**Entries shown**

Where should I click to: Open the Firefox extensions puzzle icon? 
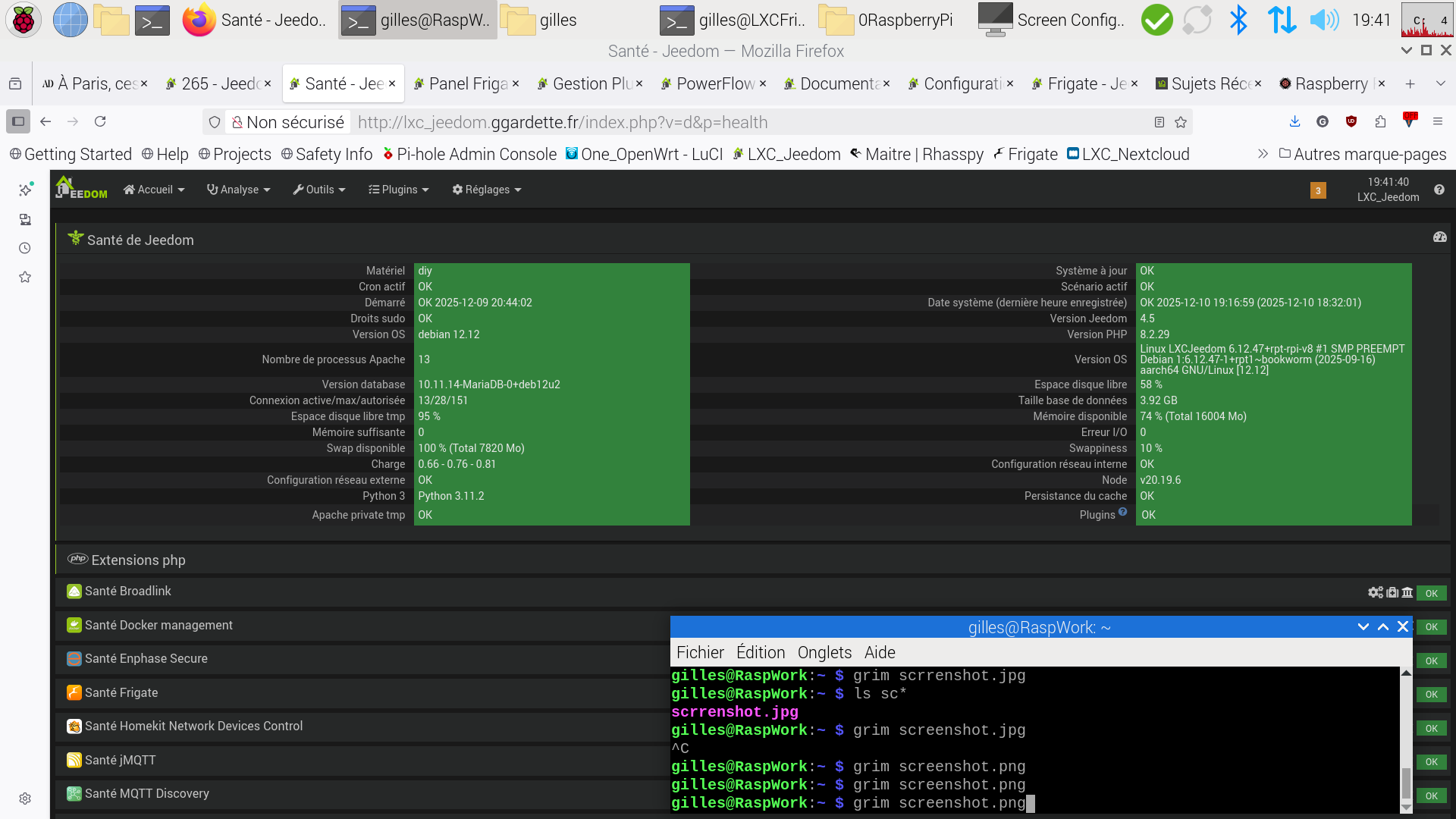(x=1380, y=121)
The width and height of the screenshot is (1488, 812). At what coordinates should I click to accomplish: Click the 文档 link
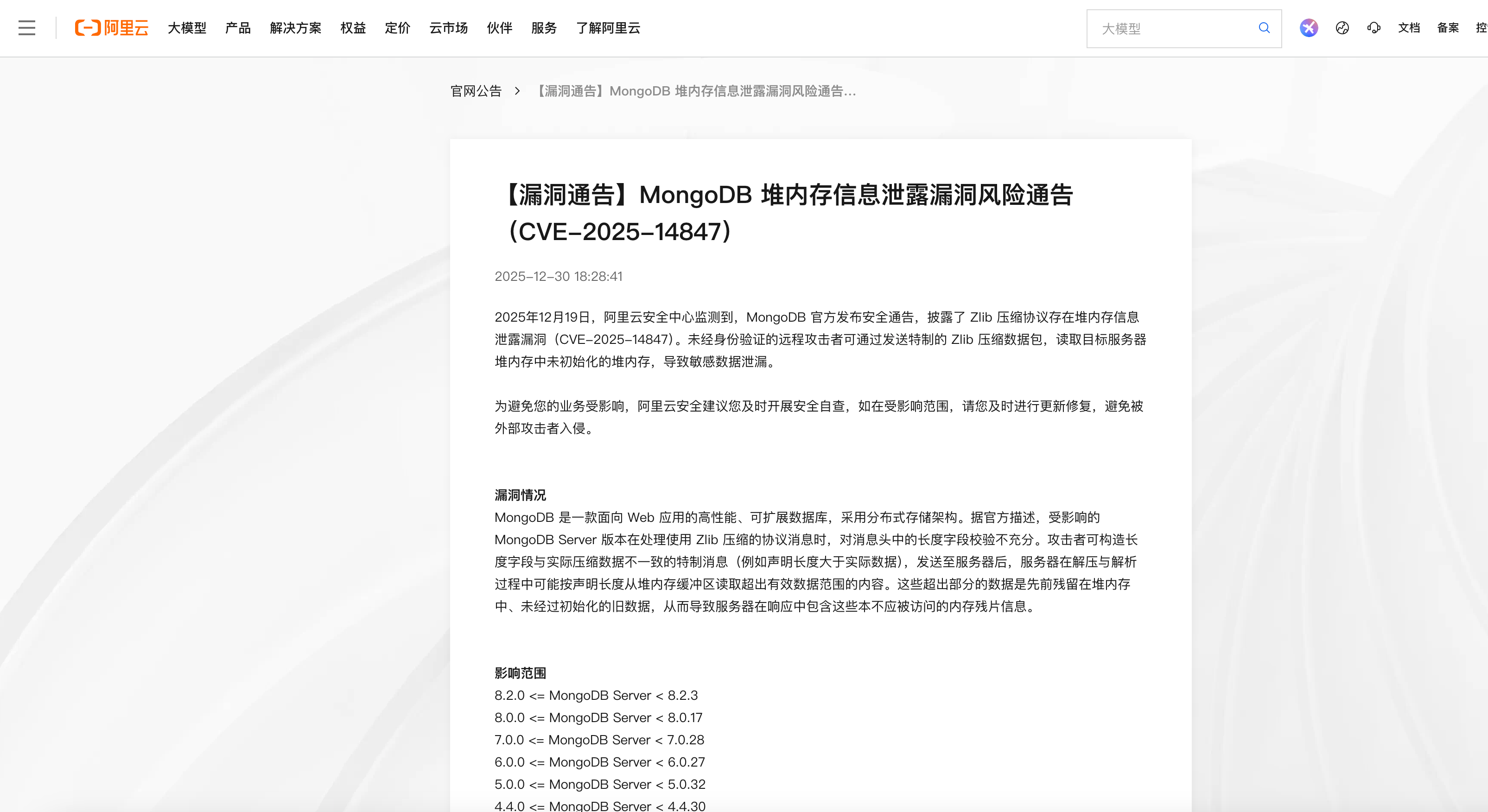[x=1408, y=28]
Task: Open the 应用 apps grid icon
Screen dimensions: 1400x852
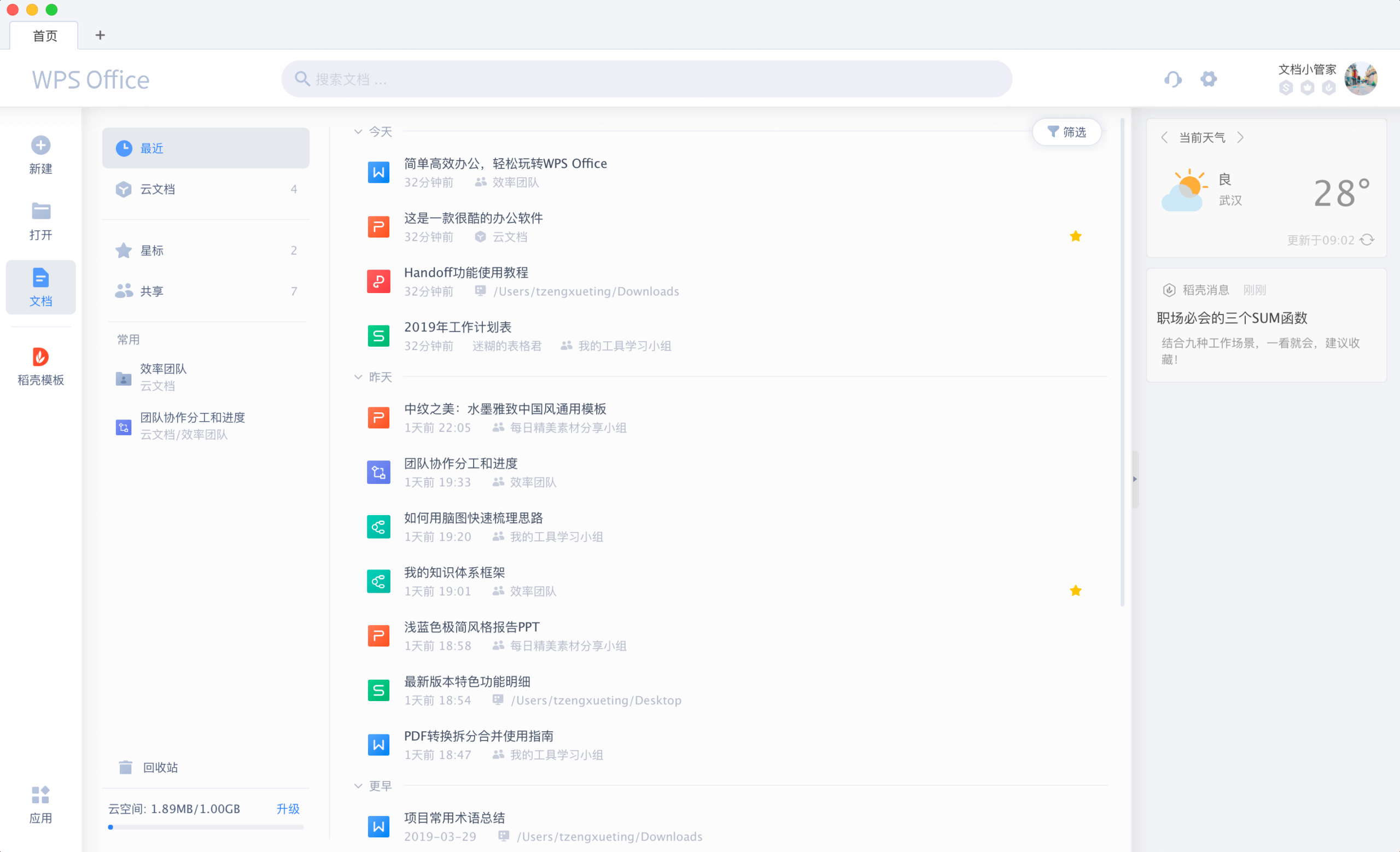Action: (x=40, y=795)
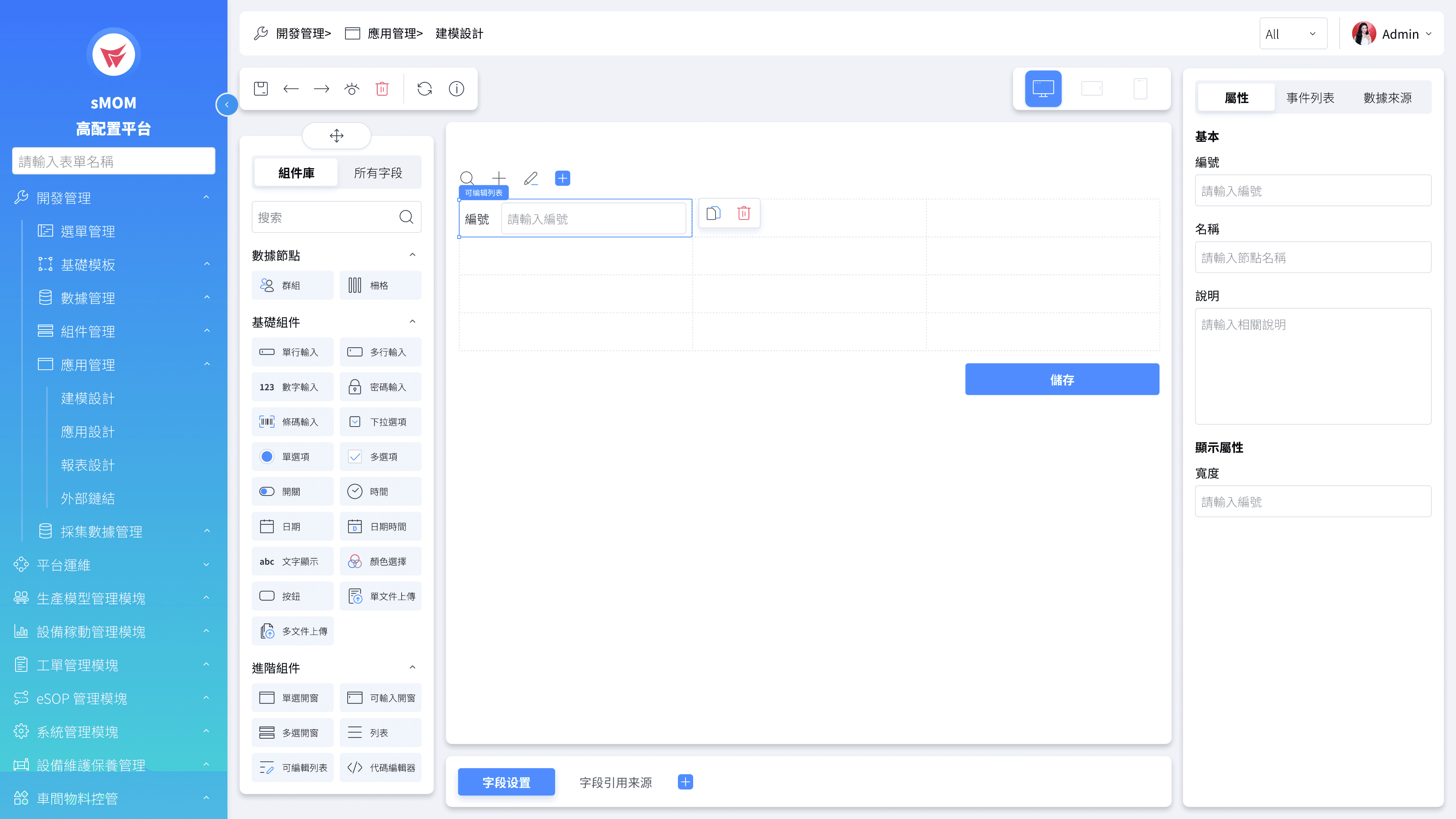Click the move handle above component panel
This screenshot has height=819, width=1456.
[x=336, y=136]
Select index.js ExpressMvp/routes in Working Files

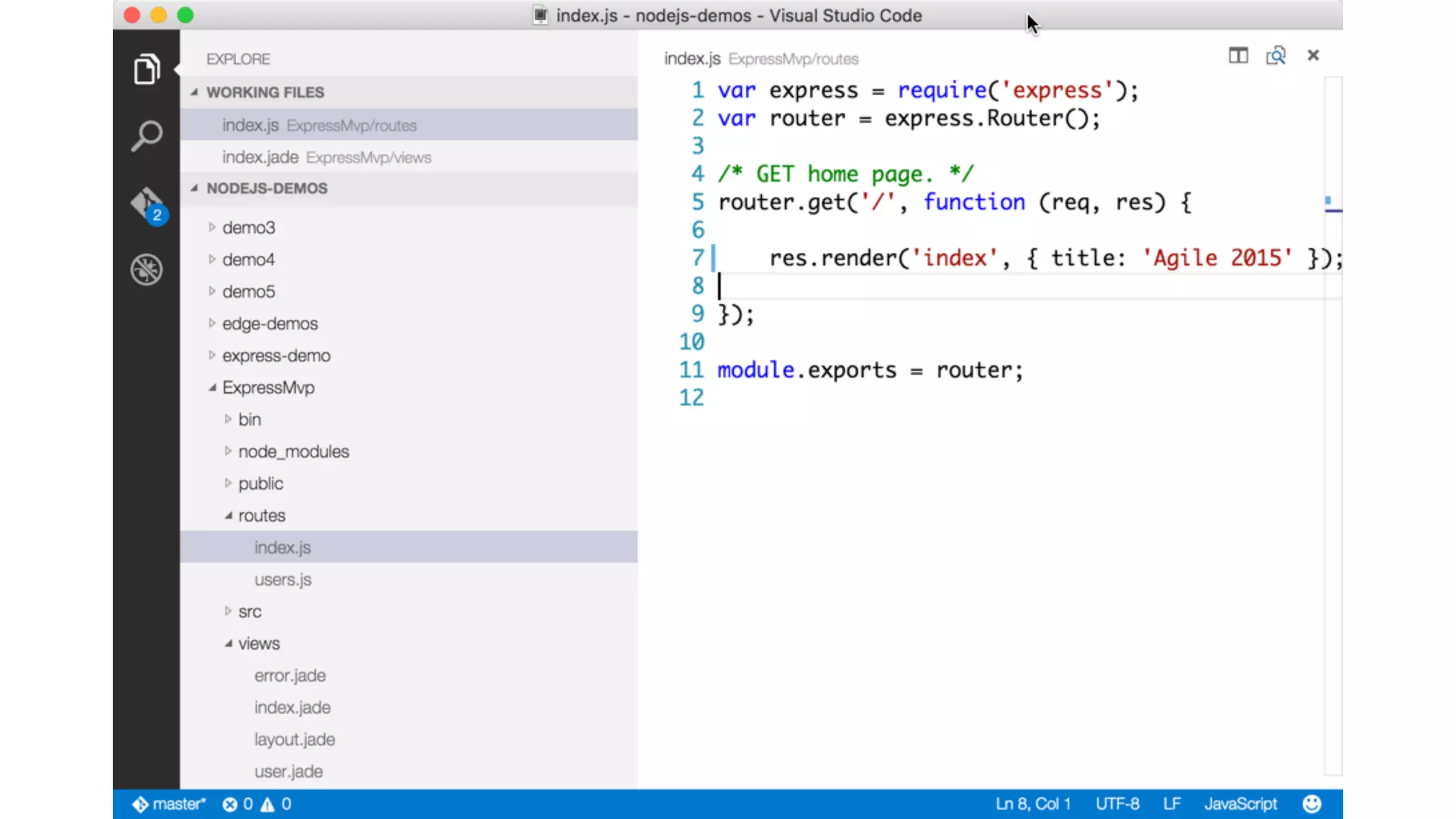[319, 125]
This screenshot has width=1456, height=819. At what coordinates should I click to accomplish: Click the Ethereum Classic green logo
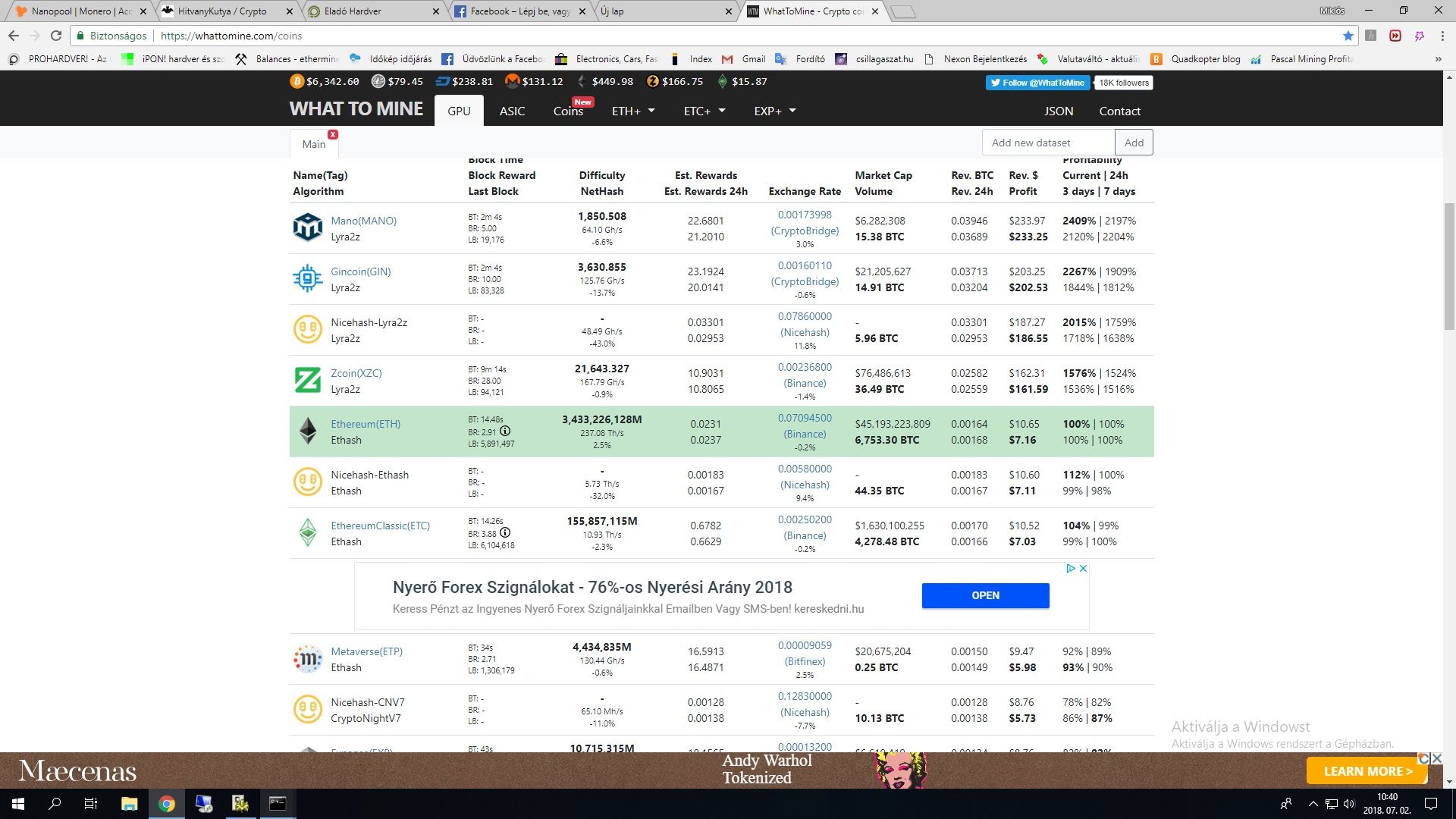pyautogui.click(x=308, y=532)
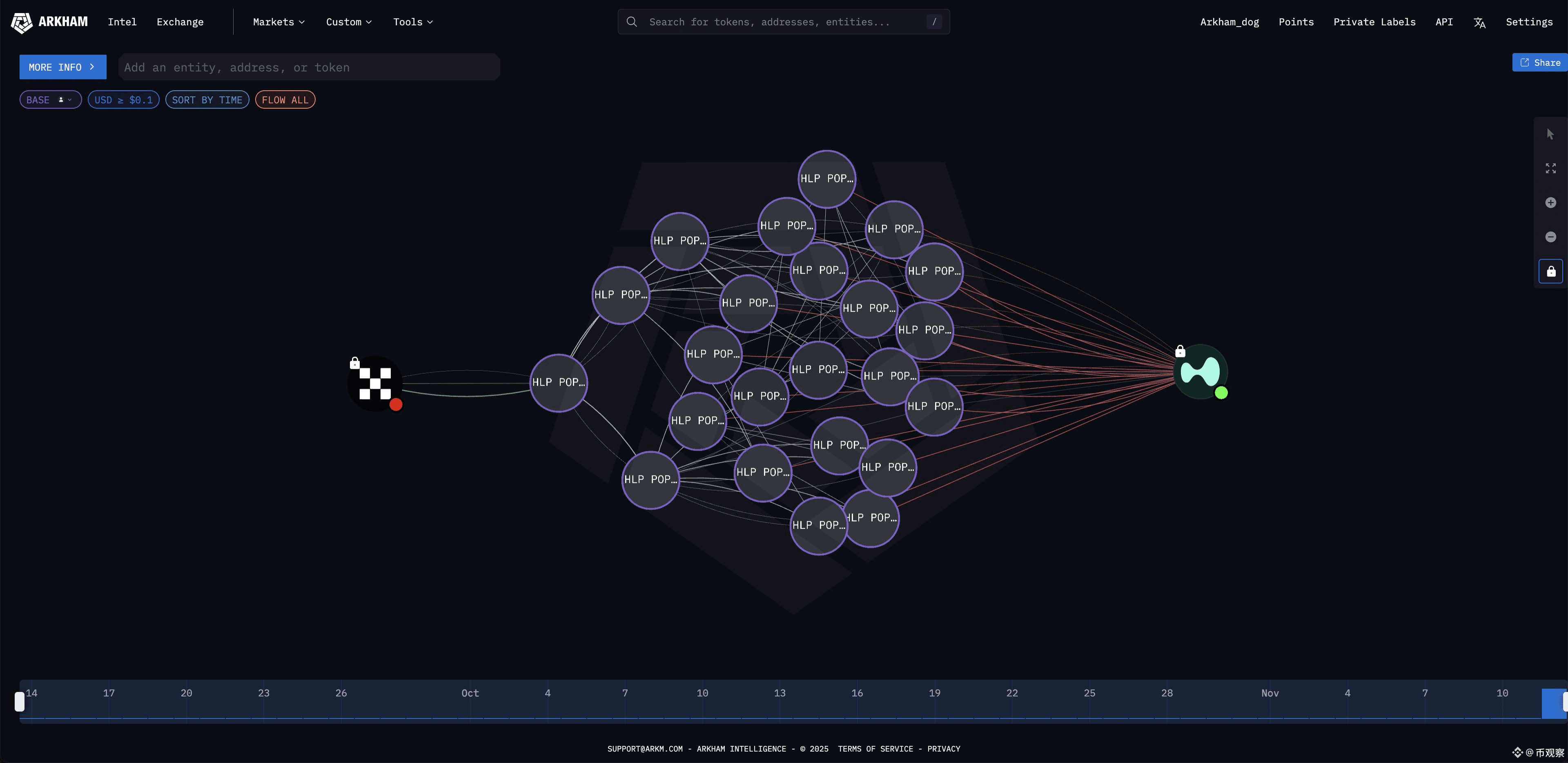This screenshot has height=763, width=1568.
Task: Click the Arkham logo icon
Action: tap(22, 22)
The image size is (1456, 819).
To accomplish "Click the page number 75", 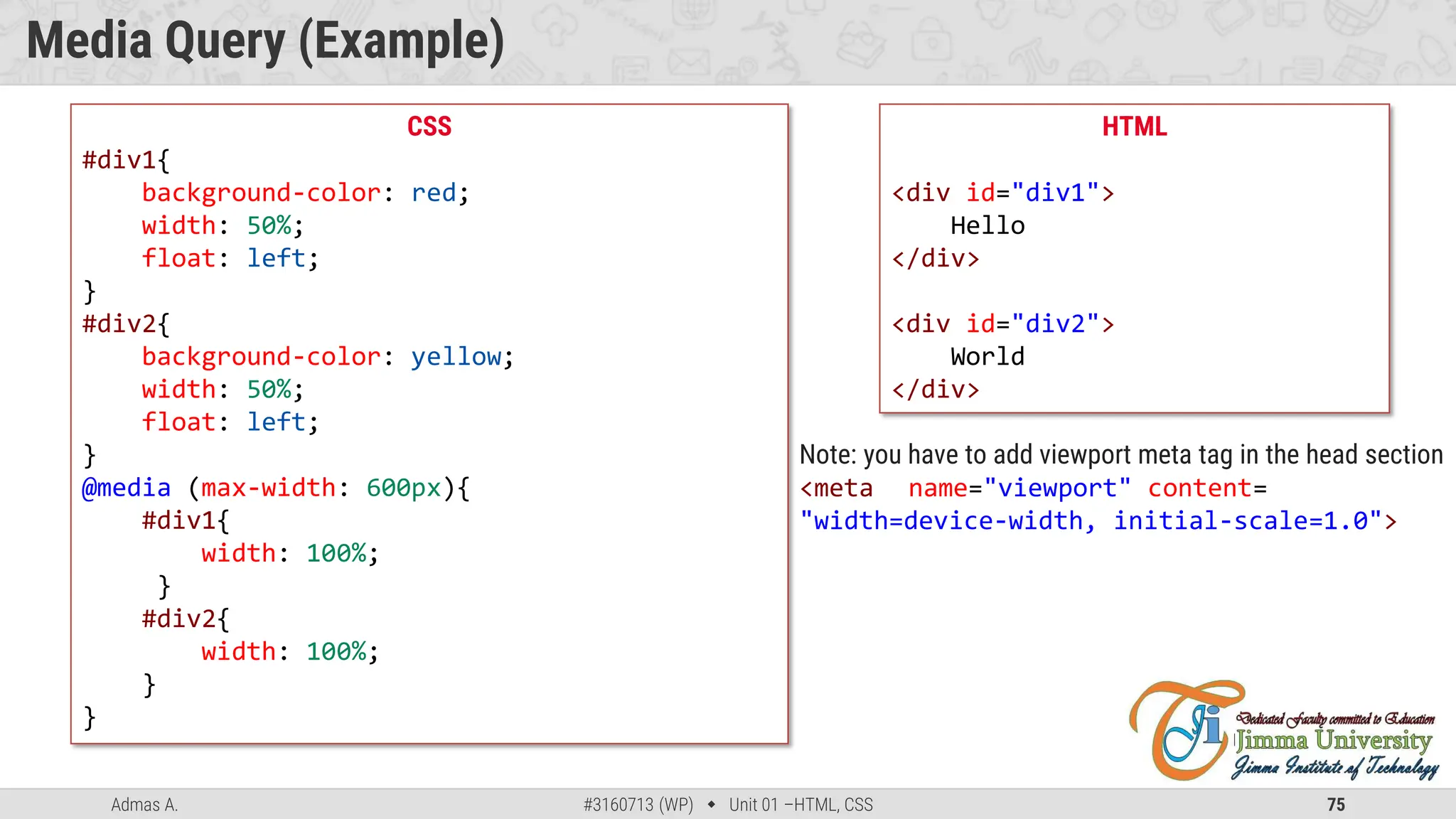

**Task requirements**
The records above should be retyped in full and exactly; omit the pictures.

**Your solution**
Where should I click to: Open the Firefox extensions puzzle icon? 
(x=1380, y=121)
The width and height of the screenshot is (1488, 812). At what coordinates should I click to accomplish: Click the 文档 link
[x=1408, y=28]
Task: Open the 应用 apps grid icon
Screen dimensions: 1400x852
Action: (x=40, y=795)
Click the move handle above component panel
This screenshot has height=819, width=1456.
[x=336, y=136]
Select index.js ExpressMvp/routes in Working Files

[319, 125]
This screenshot has width=1456, height=819. At what coordinates should I click to accomplish: Click the Ethereum Classic green logo
pyautogui.click(x=308, y=532)
This screenshot has height=763, width=1568.
Task: Click the Arkham logo icon
Action: tap(22, 22)
The image size is (1456, 819).
To accomplish "Click the page number 75", 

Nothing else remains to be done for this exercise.